# Given records start

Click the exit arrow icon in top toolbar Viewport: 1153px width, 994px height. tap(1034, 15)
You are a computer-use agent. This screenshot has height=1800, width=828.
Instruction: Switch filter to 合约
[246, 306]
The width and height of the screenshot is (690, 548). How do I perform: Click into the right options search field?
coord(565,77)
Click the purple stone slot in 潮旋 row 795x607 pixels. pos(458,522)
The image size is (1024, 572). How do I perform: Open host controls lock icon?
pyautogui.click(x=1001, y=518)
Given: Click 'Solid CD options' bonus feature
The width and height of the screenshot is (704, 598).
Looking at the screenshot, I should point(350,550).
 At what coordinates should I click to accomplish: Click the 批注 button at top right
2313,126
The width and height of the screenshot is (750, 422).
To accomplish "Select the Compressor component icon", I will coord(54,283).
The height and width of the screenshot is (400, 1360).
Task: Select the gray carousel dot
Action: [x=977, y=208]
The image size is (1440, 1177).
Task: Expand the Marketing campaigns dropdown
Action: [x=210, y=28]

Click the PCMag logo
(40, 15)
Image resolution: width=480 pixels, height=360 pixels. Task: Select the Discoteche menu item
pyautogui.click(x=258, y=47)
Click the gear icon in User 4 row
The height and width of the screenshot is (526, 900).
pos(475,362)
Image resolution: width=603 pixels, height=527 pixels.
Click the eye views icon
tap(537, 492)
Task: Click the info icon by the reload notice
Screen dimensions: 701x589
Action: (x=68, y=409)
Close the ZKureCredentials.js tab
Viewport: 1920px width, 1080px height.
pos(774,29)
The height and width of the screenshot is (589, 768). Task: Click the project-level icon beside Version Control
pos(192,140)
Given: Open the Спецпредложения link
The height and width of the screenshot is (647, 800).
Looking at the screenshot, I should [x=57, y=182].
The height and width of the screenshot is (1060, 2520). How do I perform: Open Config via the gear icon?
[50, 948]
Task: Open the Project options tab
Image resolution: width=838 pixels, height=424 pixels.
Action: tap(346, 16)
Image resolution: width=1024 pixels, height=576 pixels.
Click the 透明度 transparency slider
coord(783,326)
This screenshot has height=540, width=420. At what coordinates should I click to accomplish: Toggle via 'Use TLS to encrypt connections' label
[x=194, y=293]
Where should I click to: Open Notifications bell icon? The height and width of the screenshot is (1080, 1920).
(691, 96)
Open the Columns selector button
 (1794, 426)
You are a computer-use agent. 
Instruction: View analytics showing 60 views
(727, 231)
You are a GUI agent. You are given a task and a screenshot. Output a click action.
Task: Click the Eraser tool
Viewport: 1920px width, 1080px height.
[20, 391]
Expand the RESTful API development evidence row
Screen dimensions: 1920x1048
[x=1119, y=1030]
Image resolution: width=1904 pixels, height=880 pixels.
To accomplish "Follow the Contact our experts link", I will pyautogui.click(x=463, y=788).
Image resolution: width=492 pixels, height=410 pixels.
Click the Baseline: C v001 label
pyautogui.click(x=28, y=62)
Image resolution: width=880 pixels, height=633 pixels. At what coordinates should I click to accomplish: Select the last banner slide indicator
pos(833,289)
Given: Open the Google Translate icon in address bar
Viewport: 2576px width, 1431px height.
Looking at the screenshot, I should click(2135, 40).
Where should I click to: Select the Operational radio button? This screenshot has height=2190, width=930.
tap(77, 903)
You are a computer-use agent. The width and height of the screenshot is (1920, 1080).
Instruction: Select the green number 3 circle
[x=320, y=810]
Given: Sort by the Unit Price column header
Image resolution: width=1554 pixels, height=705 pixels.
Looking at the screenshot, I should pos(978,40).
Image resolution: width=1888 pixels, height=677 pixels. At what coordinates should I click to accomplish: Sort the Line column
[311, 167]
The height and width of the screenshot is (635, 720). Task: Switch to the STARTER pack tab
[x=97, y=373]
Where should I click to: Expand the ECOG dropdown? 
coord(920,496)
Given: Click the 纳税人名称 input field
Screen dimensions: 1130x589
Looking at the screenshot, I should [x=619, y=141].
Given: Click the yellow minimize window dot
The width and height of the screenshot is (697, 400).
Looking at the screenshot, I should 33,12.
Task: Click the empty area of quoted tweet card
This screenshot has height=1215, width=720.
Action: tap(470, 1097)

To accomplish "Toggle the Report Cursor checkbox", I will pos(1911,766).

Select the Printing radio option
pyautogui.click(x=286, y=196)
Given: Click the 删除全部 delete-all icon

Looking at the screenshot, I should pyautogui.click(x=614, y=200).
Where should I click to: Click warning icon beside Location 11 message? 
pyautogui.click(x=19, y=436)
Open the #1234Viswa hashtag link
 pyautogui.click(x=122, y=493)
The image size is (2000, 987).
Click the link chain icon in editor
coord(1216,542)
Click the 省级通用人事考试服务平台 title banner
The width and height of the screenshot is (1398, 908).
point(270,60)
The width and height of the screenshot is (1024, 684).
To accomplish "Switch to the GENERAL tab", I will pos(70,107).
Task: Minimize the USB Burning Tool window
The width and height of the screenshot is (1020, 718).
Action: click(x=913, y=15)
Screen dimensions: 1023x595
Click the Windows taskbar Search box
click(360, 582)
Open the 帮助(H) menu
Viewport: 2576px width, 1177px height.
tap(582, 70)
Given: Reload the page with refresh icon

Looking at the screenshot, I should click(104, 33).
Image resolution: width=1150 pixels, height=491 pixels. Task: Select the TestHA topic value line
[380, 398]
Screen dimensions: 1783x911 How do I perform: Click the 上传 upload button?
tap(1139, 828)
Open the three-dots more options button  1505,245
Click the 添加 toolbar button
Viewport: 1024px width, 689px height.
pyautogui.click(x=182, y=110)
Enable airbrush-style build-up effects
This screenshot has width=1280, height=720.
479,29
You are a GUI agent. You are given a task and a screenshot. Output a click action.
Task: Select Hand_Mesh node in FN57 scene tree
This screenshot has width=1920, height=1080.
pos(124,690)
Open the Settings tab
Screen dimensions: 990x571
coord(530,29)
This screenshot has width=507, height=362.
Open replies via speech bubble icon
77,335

# Given records end

Short problem.
Update the records above by changing every "Screen dimensions" to "Screen size" and leaving the rest untouched.

Full answer.
Click the exit arrow icon in top toolbar Viewport: 1153px width, 994px height. tap(1034, 15)
You are a computer-use agent. This screenshot has height=1800, width=828.
Instruction: Switch filter to 合约
[246, 306]
The width and height of the screenshot is (690, 548). How do I perform: Click into the right options search field?
coord(565,77)
Click the purple stone slot in 潮旋 row 795x607 pixels. pos(458,522)
The image size is (1024, 572). How do I perform: Open host controls lock icon?
pyautogui.click(x=1001, y=518)
Given: Click 'Solid CD options' bonus feature
The width and height of the screenshot is (704, 598).
Looking at the screenshot, I should point(350,550).
 At what coordinates should I click to accomplish: Click the 批注 button at top right
2313,126
The width and height of the screenshot is (750, 422).
To accomplish "Select the Compressor component icon", I will coord(54,283).
The height and width of the screenshot is (400, 1360).
Task: Select the gray carousel dot
Action: [x=977, y=208]
The image size is (1440, 1177).
Task: Expand the Marketing campaigns dropdown
Action: [x=210, y=28]

Click the PCMag logo
(40, 15)
Image resolution: width=480 pixels, height=360 pixels. Task: Select the Discoteche menu item
pyautogui.click(x=258, y=47)
Click the gear icon in User 4 row
The height and width of the screenshot is (526, 900).
pos(475,362)
Image resolution: width=603 pixels, height=527 pixels.
Click the eye views icon
tap(537, 492)
Task: Click the info icon by the reload notice
Screen size: 701x589
Action: (x=68, y=409)
Close the ZKureCredentials.js tab
Viewport: 1920px width, 1080px height.
pos(774,29)
The height and width of the screenshot is (589, 768). Task: Click the project-level icon beside Version Control
pos(192,140)
Given: Open the Спецпредложения link
The height and width of the screenshot is (647, 800).
Looking at the screenshot, I should [x=57, y=182].
The height and width of the screenshot is (1060, 2520). How do I perform: Open Config via the gear icon?
[50, 948]
Task: Open the Project options tab
Image resolution: width=838 pixels, height=424 pixels.
Action: tap(346, 16)
Image resolution: width=1024 pixels, height=576 pixels.
Click the 透明度 transparency slider
coord(783,326)
This screenshot has height=540, width=420. At what coordinates should I click to accomplish: Toggle via 'Use TLS to encrypt connections' label
[x=194, y=293]
Where should I click to: Open Notifications bell icon? The height and width of the screenshot is (1080, 1920).
(691, 96)
Open the Columns selector button
 (1794, 426)
You are a computer-use agent. 
Instruction: View analytics showing 60 views
(727, 231)
You are a GUI agent. You are given a task and a screenshot. Output a click action.
Task: Click the Eraser tool
Viewport: 1920px width, 1080px height.
[20, 391]
Expand the RESTful API development evidence row
Screen size: 1920x1048
[x=1119, y=1030]
Image resolution: width=1904 pixels, height=880 pixels.
To accomplish "Follow the Contact our experts link", I will pyautogui.click(x=463, y=788).
Image resolution: width=492 pixels, height=410 pixels.
Click the Baseline: C v001 label
pyautogui.click(x=28, y=62)
Image resolution: width=880 pixels, height=633 pixels. At what coordinates should I click to accomplish: Select the last banner slide indicator
pos(833,289)
Given: Open the Google Translate icon in address bar
Viewport: 2576px width, 1431px height.
Looking at the screenshot, I should click(2135, 40).
Where should I click to: Select the Operational radio button? This screenshot has height=2190, width=930.
tap(77, 903)
You are a computer-use agent. The width and height of the screenshot is (1920, 1080).
Instruction: Select the green number 3 circle
[x=320, y=810]
Given: Sort by the Unit Price column header
Image resolution: width=1554 pixels, height=705 pixels.
Looking at the screenshot, I should pos(978,40).
Image resolution: width=1888 pixels, height=677 pixels. At what coordinates should I click to accomplish: Sort the Line column
[311, 167]
The height and width of the screenshot is (635, 720). Task: Switch to the STARTER pack tab
[x=97, y=373]
Where should I click to: Expand the ECOG dropdown? 
coord(920,496)
Given: Click the 纳税人名称 input field
Screen size: 1130x589
Looking at the screenshot, I should [x=619, y=141].
Given: Click the yellow minimize window dot
The width and height of the screenshot is (697, 400).
Looking at the screenshot, I should 33,12.
Task: Click the empty area of quoted tweet card
This screenshot has height=1215, width=720.
Action: tap(470, 1097)

To accomplish "Toggle the Report Cursor checkbox", I will pos(1911,766).

Select the Printing radio option
pyautogui.click(x=286, y=196)
Given: Click the 删除全部 delete-all icon

Looking at the screenshot, I should pyautogui.click(x=614, y=200).
Where should I click to: Click warning icon beside Location 11 message? 
pyautogui.click(x=19, y=436)
Open the #1234Viswa hashtag link
 pyautogui.click(x=122, y=493)
The image size is (2000, 987).
Click the link chain icon in editor
coord(1216,542)
Click the 省级通用人事考试服务平台 title banner
The width and height of the screenshot is (1398, 908).
point(270,60)
The width and height of the screenshot is (1024, 684).
To accomplish "Switch to the GENERAL tab", I will pos(70,107).
Task: Minimize the USB Burning Tool window
The width and height of the screenshot is (1020, 718).
Action: click(x=913, y=15)
Screen size: 1023x595
Click the Windows taskbar Search box
click(360, 582)
Open the 帮助(H) menu
Viewport: 2576px width, 1177px height.
tap(582, 70)
Given: Reload the page with refresh icon

Looking at the screenshot, I should click(104, 33).
Image resolution: width=1150 pixels, height=491 pixels. Task: Select the TestHA topic value line
[380, 398]
Screen size: 1783x911 How do I perform: Click the 上传 upload button?
tap(1139, 828)
Open the three-dots more options button  1505,245
Click the 添加 toolbar button
Viewport: 1024px width, 689px height.
pyautogui.click(x=182, y=110)
Enable airbrush-style build-up effects
This screenshot has width=1280, height=720.
479,29
You are a GUI agent. You are given a task and a screenshot. Output a click action.
Task: Select Hand_Mesh node in FN57 scene tree
This screenshot has width=1920, height=1080.
pos(124,690)
Open the Settings tab
Screen size: 990x571
coord(530,29)
This screenshot has width=507, height=362.
Open replies via speech bubble icon
77,335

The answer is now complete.